The riders plough on through a cacophony of klaxons yodelling like a jamboree of deranged Tyroleans, exhaust pipes snorting plumes of carbon monoxide, the whole circus parade of team cars, service cars, official race cars, motorbikes with and without cameramen perched on the pillion seat, broom wagon snaking up the mountain — as fast as the leader at the front, as slow as the stragglers at the tail — through a jungle of spectators crammed so deep by the road’s edge they leave no more than a single file path down their middle and then bulge shut over the riders as they pass, like a python consuming its lunch.

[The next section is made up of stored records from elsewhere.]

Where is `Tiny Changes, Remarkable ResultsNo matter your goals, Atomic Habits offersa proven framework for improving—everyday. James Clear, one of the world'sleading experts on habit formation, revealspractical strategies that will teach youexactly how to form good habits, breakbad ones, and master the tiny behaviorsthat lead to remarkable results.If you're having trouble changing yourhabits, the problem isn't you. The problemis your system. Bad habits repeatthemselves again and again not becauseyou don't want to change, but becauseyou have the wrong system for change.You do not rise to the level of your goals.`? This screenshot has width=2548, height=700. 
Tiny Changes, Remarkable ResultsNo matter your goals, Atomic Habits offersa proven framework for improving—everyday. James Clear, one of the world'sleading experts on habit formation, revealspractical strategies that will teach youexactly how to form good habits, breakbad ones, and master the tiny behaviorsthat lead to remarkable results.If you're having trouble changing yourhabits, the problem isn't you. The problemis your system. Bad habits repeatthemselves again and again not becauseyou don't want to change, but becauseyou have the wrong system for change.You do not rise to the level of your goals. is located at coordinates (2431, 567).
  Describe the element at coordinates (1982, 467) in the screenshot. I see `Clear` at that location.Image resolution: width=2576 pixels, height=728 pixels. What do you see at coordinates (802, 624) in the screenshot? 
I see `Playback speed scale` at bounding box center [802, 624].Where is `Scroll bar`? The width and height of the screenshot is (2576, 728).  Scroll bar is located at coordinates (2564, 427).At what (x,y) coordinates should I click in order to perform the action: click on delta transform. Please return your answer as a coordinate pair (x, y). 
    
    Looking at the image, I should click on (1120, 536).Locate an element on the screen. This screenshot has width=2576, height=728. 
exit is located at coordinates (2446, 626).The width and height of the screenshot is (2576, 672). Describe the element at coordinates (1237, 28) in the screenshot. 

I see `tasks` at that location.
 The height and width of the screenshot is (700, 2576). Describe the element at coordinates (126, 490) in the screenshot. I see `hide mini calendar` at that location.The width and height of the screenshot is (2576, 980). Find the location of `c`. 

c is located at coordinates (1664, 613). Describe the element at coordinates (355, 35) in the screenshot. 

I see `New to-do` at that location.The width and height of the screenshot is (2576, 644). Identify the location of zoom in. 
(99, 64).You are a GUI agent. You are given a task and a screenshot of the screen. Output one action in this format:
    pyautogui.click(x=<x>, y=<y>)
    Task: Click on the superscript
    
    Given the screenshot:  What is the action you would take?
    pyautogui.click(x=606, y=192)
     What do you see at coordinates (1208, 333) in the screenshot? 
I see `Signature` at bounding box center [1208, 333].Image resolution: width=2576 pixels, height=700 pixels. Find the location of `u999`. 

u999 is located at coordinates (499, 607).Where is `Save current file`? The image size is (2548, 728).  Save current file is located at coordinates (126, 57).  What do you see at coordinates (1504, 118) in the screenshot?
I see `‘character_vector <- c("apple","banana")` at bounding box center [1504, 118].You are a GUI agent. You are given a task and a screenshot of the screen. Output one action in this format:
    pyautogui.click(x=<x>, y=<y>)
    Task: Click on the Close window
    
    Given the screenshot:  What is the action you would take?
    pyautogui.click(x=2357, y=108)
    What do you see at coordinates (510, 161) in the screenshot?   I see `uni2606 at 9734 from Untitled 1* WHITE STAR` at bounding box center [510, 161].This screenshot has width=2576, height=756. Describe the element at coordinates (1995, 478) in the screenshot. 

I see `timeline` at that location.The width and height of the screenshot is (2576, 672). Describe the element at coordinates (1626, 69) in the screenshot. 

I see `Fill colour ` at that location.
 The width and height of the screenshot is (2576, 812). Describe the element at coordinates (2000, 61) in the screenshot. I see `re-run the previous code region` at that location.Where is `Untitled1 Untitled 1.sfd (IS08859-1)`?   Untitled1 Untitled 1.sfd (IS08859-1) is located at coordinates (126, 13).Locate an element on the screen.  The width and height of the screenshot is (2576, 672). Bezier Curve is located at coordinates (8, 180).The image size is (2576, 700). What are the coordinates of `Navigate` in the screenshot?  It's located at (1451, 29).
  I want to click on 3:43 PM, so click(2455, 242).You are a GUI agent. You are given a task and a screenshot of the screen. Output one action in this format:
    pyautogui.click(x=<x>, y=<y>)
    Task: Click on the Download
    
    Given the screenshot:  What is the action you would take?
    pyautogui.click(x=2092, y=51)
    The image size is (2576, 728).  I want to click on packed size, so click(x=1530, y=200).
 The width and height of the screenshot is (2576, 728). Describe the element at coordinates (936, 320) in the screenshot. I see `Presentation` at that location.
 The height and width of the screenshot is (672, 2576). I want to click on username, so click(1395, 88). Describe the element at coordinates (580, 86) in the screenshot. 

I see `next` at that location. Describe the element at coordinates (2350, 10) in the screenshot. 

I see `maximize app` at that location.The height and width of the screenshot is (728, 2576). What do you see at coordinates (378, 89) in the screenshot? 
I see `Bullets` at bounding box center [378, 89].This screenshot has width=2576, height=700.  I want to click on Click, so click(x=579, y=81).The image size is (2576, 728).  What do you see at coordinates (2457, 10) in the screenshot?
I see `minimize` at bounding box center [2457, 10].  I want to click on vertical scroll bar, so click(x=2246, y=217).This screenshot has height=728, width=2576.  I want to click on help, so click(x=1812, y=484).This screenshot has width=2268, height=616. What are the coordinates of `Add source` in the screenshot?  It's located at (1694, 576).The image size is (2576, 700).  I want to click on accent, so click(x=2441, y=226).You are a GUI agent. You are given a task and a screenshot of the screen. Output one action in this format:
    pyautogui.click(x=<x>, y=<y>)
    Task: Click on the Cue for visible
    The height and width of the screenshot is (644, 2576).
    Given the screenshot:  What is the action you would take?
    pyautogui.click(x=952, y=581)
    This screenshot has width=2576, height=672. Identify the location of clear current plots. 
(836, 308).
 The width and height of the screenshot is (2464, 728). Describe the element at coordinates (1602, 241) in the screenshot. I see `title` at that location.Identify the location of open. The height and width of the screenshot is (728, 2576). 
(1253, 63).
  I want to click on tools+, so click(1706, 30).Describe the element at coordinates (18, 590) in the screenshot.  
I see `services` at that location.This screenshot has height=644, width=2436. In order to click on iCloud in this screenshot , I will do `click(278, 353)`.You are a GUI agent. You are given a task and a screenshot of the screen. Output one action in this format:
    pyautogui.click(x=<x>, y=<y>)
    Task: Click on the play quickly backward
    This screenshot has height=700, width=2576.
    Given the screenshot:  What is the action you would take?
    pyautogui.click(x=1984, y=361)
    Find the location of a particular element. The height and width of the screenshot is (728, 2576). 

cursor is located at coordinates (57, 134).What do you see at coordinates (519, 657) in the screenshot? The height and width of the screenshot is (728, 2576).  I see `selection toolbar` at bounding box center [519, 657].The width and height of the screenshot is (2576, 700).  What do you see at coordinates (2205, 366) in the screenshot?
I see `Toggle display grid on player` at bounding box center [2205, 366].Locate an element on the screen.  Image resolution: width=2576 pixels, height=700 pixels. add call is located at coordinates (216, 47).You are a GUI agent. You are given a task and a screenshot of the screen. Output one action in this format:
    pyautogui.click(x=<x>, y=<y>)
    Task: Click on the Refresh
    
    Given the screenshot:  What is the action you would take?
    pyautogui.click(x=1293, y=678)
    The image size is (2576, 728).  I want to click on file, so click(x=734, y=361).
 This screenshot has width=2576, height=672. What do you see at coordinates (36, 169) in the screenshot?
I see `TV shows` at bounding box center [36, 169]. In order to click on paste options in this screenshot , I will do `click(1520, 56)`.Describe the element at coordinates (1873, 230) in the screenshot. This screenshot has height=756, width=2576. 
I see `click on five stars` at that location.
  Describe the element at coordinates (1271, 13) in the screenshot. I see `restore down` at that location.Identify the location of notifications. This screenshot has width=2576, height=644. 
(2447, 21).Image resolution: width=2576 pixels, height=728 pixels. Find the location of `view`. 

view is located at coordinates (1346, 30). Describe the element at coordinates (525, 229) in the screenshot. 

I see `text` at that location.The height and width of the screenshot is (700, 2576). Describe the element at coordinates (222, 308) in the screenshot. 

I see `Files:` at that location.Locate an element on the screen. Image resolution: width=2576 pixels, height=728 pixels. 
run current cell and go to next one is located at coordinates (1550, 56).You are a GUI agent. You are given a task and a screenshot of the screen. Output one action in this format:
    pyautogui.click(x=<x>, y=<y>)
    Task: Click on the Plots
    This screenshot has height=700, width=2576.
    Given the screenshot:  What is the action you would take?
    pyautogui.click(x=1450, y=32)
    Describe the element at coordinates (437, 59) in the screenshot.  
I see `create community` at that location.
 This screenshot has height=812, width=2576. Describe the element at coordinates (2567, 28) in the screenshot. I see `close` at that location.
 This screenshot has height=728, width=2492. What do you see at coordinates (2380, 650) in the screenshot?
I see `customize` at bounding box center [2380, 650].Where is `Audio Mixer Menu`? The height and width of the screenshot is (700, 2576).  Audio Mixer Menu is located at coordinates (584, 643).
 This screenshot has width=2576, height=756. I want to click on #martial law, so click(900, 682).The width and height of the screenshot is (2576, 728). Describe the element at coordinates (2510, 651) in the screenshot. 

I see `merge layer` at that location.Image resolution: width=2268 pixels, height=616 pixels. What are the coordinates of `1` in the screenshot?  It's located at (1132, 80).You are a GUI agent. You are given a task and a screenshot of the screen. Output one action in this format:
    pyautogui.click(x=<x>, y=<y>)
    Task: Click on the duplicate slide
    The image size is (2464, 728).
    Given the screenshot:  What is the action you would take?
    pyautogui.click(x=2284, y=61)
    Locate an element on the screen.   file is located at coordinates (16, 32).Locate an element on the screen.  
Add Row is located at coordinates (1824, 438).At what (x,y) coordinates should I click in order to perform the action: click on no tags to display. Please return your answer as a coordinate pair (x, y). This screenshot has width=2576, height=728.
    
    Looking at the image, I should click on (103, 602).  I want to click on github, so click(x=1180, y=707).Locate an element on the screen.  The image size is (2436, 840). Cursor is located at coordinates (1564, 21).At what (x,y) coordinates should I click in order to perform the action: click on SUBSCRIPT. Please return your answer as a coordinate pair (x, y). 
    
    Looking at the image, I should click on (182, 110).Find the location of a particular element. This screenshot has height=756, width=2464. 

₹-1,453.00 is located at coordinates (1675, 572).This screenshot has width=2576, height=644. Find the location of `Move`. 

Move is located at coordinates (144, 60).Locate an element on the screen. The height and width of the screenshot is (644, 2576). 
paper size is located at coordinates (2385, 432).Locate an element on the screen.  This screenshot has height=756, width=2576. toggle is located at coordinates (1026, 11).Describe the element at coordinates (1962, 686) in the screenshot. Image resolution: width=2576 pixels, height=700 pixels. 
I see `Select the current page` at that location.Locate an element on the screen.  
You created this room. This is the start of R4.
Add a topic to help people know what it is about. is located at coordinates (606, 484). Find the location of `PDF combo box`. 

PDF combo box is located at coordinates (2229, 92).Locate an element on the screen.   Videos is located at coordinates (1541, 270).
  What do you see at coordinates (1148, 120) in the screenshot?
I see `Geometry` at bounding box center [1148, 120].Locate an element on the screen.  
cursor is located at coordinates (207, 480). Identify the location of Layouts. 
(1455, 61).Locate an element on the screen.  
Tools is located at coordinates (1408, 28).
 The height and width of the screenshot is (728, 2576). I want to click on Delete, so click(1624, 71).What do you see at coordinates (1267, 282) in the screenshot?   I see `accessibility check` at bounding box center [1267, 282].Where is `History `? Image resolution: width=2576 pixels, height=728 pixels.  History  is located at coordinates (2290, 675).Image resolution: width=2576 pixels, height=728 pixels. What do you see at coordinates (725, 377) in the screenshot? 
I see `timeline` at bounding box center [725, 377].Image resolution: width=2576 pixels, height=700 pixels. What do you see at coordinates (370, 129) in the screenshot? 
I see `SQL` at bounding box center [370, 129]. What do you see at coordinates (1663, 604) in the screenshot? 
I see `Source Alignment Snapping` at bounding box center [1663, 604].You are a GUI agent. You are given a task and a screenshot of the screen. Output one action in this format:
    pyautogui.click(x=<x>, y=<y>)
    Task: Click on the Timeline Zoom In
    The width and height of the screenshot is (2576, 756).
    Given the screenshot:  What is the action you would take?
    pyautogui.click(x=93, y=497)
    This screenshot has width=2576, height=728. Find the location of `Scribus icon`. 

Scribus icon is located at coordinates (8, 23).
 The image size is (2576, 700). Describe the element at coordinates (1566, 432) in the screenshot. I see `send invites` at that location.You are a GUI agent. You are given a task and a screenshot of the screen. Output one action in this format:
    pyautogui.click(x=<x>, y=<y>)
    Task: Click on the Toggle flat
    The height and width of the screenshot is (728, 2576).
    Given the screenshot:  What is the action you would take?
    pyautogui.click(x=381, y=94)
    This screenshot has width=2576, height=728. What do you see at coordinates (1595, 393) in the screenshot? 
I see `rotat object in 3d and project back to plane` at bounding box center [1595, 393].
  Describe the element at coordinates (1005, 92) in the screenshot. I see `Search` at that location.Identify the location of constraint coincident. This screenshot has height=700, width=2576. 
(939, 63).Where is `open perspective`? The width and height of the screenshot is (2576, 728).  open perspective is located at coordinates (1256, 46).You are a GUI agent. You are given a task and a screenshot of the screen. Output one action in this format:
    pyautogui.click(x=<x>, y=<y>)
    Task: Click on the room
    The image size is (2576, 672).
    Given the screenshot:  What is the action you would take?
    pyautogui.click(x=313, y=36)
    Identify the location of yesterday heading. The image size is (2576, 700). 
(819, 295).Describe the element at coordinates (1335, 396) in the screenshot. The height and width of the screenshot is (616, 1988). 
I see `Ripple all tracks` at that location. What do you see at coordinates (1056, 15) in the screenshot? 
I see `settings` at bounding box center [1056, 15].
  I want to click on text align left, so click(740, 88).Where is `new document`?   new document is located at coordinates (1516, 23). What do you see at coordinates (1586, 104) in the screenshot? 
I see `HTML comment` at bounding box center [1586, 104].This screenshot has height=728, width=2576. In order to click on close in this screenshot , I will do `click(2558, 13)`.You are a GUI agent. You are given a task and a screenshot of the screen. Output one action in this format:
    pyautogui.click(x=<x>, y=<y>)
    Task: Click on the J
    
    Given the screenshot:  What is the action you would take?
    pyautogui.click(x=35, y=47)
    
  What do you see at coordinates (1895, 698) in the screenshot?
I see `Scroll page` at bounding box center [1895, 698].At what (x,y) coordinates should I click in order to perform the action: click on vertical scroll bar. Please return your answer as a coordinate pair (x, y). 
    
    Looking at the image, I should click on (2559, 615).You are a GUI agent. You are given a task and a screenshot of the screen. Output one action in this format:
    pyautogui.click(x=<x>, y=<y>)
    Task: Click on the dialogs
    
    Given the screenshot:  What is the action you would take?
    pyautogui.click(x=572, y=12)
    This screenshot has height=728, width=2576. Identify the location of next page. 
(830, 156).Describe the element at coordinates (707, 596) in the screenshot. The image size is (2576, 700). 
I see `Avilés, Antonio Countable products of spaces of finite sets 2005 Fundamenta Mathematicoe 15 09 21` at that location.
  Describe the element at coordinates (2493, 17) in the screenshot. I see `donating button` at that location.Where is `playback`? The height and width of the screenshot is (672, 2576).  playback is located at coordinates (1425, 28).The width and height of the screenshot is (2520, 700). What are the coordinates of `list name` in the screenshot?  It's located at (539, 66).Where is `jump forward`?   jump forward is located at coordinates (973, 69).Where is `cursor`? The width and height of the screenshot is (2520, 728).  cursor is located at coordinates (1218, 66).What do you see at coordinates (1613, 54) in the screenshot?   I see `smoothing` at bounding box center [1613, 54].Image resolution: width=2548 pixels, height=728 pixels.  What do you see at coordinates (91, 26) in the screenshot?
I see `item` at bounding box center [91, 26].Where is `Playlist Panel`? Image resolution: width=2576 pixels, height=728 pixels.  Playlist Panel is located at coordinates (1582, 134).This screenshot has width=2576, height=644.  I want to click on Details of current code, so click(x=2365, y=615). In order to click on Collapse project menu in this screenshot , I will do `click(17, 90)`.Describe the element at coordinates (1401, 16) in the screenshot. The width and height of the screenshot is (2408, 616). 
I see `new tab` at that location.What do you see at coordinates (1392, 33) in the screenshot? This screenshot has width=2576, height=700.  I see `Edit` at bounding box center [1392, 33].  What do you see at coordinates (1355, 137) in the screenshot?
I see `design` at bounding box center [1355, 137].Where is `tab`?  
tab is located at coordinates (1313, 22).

The entire book is like that — and sometimes those vivid descriptions require re-reading a time or two for them to sink in. This is not “light reading” in any sense of the word, and at 518 pages, this isn’t a quick weekend read either. The book is meant to be savored, and in fact that is the only way to survive this dense tale: read, absorb…read, absorb…repeat until finished.

Fife references many photographs of the Tour as he writes, and while he thoughtfully includes a small handful for the readers, I was left wanting more. There are so many references to scenes from the past that a companion photo album would not be out of the question. Perhaps a future edition may address that one shortcoming?

If you are a fan of the Tour, a cycling historian or anyone who loves learning about professional cycling, this is a fantastic book to read. It can be an uphill slog at times to get through this massive volume…but the view from the top is worth it!

Thanks to our friends at the Independent Publishers Group for furnishing a complimentary review copy to us.